- Title: Al-Hafiz, Shams al-Din

Personal life
- Born: 1428 CE (831 AH) Cairo, Egypt
- Died: 1497 CE (902 AH) Medina
- Region: Middle Eastern Scholar
- Main interest(s): Hadith, History

Religious life
- Religion: Islam
- Jurisprudence: Shafi‘i
- Creed: Ash'ari

Muslim leader
- Influenced by Ibn Hajar al-Asqalani;
- Influenced Al-Qastallani, Al-Suyuti;

= Al-Sakhawi =

15th-century Muslim scholar

Shams al-Dīn Muḥammad ibn ‘Abd al-Raḥmān al-Sakhāwī (شمس الدين محمد بن عبدالرحمن السخاوي, 1428/831 AH – 1497/902 AH) was a Shafi‘i Muslim hadith scholar and historian who was born in Cairo. Al-Sakhawi refers to the village of Sakha in Egypt, where his relatives belonged. He was a prolific writer that excelled in the knowledge of hadith, tafsir, literature, and history. His work was also anthropological. For example, in Egypt he recorded the marital history of 500 women, the largest sample on marriage in the Middle Ages, and found that at least a third of all women in the Mamluk Sultanate of Egypt and the Bilad al-Sham married more than once, with many marrying three or more times. According to al-Sakhawi, as many as three out of ten marriages in 15th century Cairo ended in divorce. His proficiency in hadith has its influences trace back heavily on his Shaykh al-Hafiz, ibn Hajar al-`Asqalani. He died in Medina.

== Works ==

=== About Hadith ===

- Al-Jawāhir al-Mukallalah fī al-Aḥādīth al-Musalsalah (The Crowned Jewels in the Narrated Chains of Prophetic Traditions)

### Requirement
Copy out the al-Sakhawi entry in full, word for word, with no changes. Work only from the al-Sakhawi entry above.

### Data provided
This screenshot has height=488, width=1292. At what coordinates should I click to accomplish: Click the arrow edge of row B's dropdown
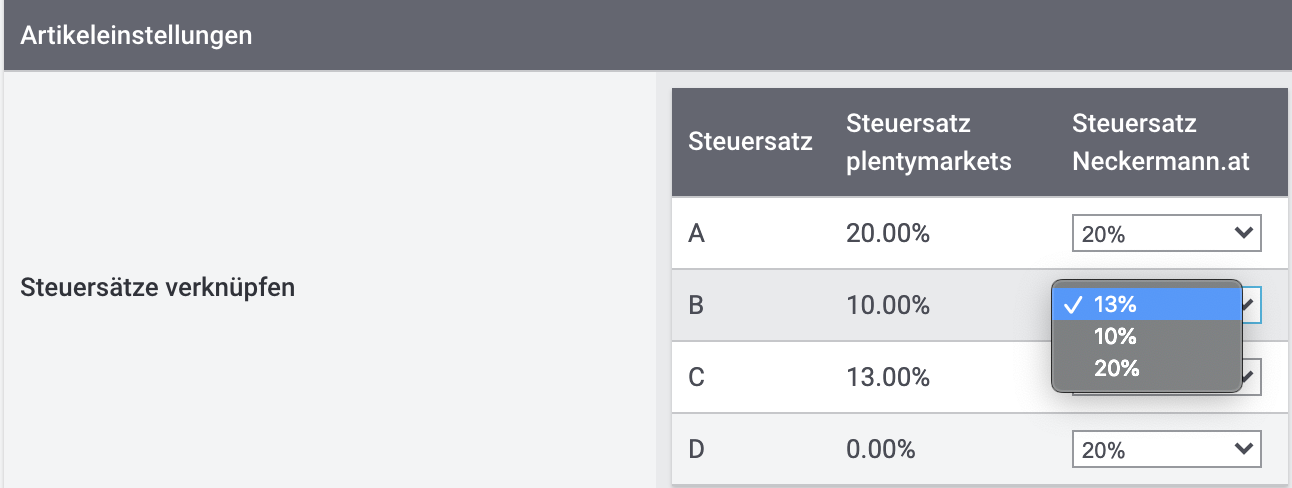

### Complete answer
- Title: Al-Hafiz, Shams al-Din

Personal life
- Born: 1428 CE (831 AH) Cairo, Egypt
- Died: 1497 CE (902 AH) Medina
- Region: Middle Eastern Scholar
- Main interest(s): Hadith, History

Religious life
- Religion: Islam
- Jurisprudence: Shafi‘i
- Creed: Ash'ari

Muslim leader
- Influenced by Ibn Hajar al-Asqalani;
- Influenced Al-Qastallani, Al-Suyuti;

= Al-Sakhawi =

15th-century Muslim scholar

Shams al-Dīn Muḥammad ibn ‘Abd al-Raḥmān al-Sakhāwī (شمس الدين محمد بن عبدالرحمن السخاوي, 1428/831 AH – 1497/902 AH) was a Shafi‘i Muslim hadith scholar and historian who was born in Cairo. Al-Sakhawi refers to the village of Sakha in Egypt, where his relatives belonged. He was a prolific writer that excelled in the knowledge of hadith, tafsir, literature, and history. His work was also anthropological. For example, in Egypt he recorded the marital history of 500 women, the largest sample on marriage in the Middle Ages, and found that at least a third of all women in the Mamluk Sultanate of Egypt and the Bilad al-Sham married more than once, with many marrying three or more times. According to al-Sakhawi, as many as three out of ten marriages in 15th century Cairo ended in divorce. His proficiency in hadith has its influences trace back heavily on his Shaykh al-Hafiz, ibn Hajar al-`Asqalani. He died in Medina.

== Works ==

=== About Hadith ===

- Al-Jawāhir al-Mukallalah fī al-Aḥādīth al-Musalsalah (The Crowned Jewels in the Narrated Chains of Prophetic Traditions)